Johanna Beyer

Johanna Magdalena Beyer (geb.)

* 11. Juli 1888 in Leipzig, Deutschland.
† 9. Januar 1944 in New York, USA.



Mediennachweis

Bild:
Johanna Beyer (o.D.) Courtesy of the National Archives, Maryland, USA.
Dieses Foto wurde uns dankenswerterweise vom Archiv Frau und Musik über Frau Melissa de Graaf, USA, zur Verfügung gestellt.

Tätigkeitsfelder
Komponistin.

Orte und Länder
Deutschland (Leipzig), USA (New York).

Biografie

Über die Stationen von Johanna Beyers Lebensweg ist bislang wenig Genaues bekannt. Nach einem Musiktheorie- und Klavierstudium in ihrer Geburtststadt Leipzig ging sie in die USA – über diesen ersten Aufenthalt kann die bisherige Forschung leider nur spekulieren; möglicherweise war er durch eine journalistische Tätigkeit bedingt, denn sie selbst bezeichnete sich in einem Meldeformular als „Korrespondentin, Erzieherin, Musikstudentin“. 1914 kehrte sie wieder nach Leipzig zu ihrer Familie zurück und studierte an einer privaten Musikerziehungseinrichtung Klavier, Musiktheorie, Gesang und Tanz.

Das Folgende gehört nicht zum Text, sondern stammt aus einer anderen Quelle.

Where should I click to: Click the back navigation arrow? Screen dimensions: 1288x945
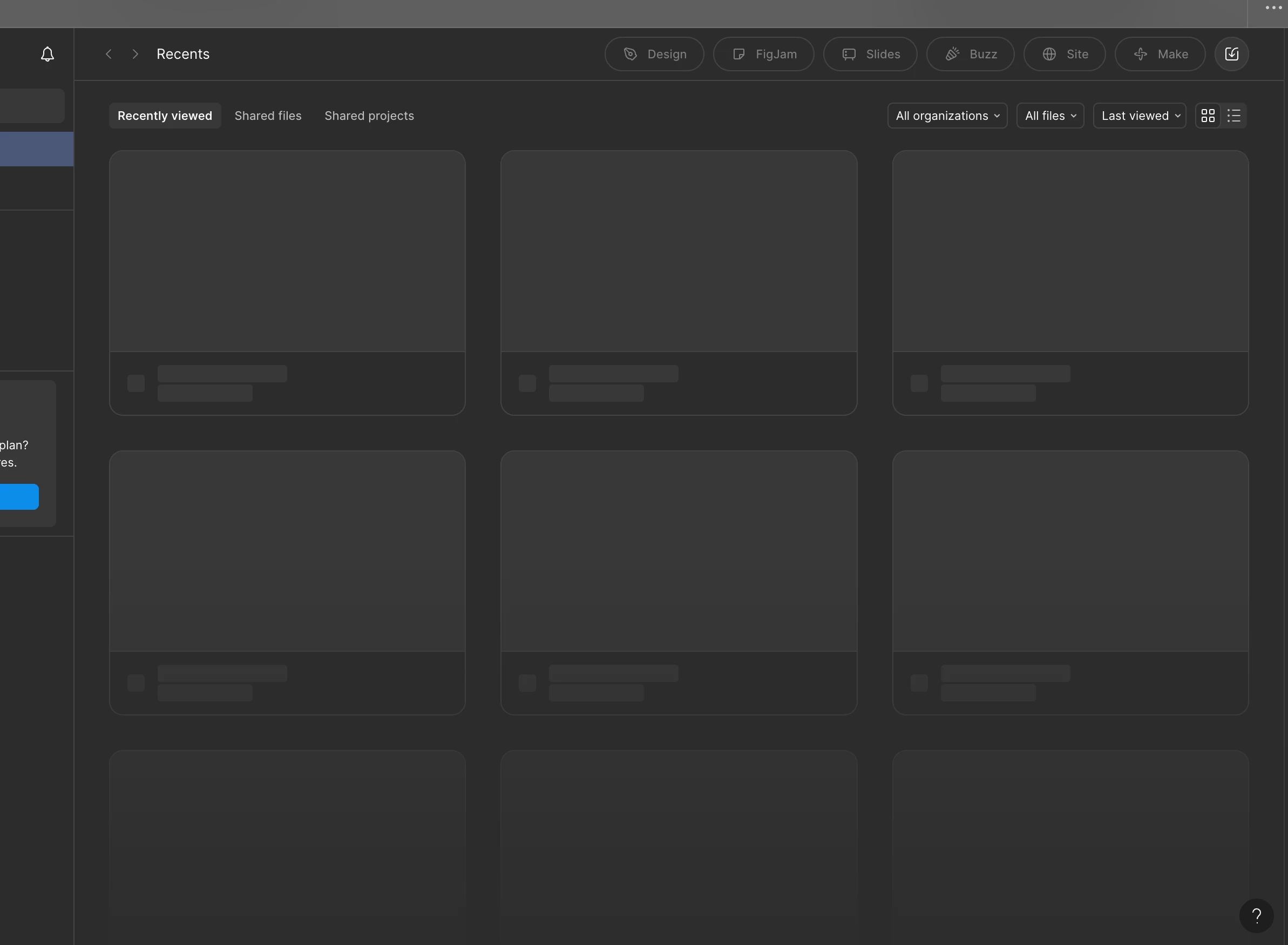coord(109,55)
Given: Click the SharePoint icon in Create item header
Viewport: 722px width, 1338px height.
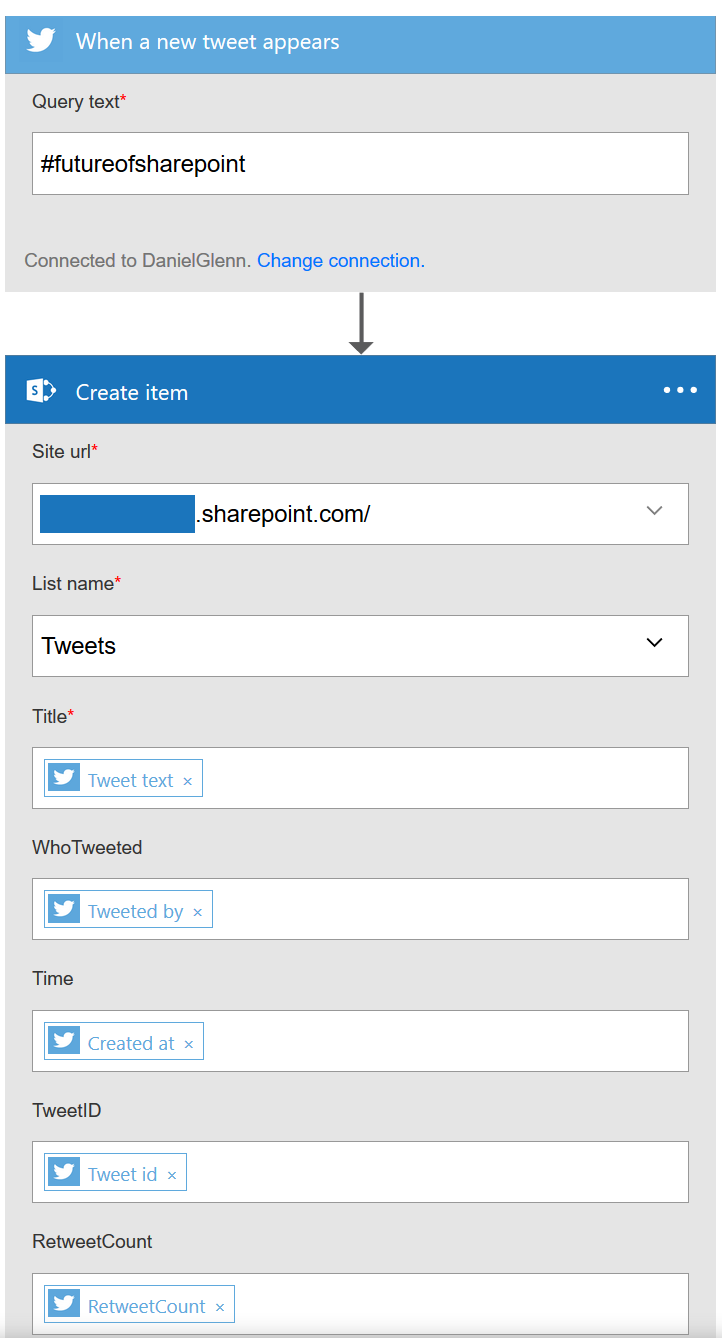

Nach ihrer Abschlussprüfung 1923 verließ sie Deutschland und kehrte in die USA zurück. Danach brach sie alle Kontakte zu ihrem Heimatland ab. Sie nahm privaten Kompositionsunterricht bei Dane Rudhyar, Ruth Crawford, Charles Seeger sowie Henry Cowell und schloss ein weiteres Musikstudium 1927 und 1928 an der New Yorker Mannes School of Music an. Um ihren Lebensunterhalt zu verdienen, unterrichtete sie Klavier, wofür sie pädagogische Stücke schrieb, die in dem „Piano Book“ zusammengefasst sind. Sie starb 1944 und wurde auf einem Friedhof außerhalb New Yorks beigesetzt.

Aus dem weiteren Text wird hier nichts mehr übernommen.